Say how many lines in the following entries include "computer", and add nothing else.

[Stored dataset items]

***

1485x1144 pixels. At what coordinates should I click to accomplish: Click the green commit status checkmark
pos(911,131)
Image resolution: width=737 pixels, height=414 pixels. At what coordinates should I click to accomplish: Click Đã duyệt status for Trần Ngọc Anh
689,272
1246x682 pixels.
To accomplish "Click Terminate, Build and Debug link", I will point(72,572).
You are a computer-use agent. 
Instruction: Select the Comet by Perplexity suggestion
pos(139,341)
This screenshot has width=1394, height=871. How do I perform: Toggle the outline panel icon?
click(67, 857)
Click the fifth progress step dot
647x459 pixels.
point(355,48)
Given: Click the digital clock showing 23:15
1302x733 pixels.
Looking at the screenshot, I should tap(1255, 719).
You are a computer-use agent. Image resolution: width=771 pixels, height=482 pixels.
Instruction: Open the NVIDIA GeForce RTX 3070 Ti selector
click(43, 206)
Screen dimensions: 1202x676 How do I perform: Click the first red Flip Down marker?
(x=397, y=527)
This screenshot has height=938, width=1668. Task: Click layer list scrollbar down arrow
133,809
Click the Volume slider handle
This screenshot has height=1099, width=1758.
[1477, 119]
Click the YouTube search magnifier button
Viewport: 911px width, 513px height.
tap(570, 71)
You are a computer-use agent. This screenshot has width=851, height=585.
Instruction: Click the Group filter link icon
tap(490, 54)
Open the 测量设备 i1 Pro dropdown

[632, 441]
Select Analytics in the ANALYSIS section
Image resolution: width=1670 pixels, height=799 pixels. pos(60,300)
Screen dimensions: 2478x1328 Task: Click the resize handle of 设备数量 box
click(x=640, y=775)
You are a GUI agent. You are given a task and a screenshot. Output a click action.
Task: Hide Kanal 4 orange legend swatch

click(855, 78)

***

● Solution below
3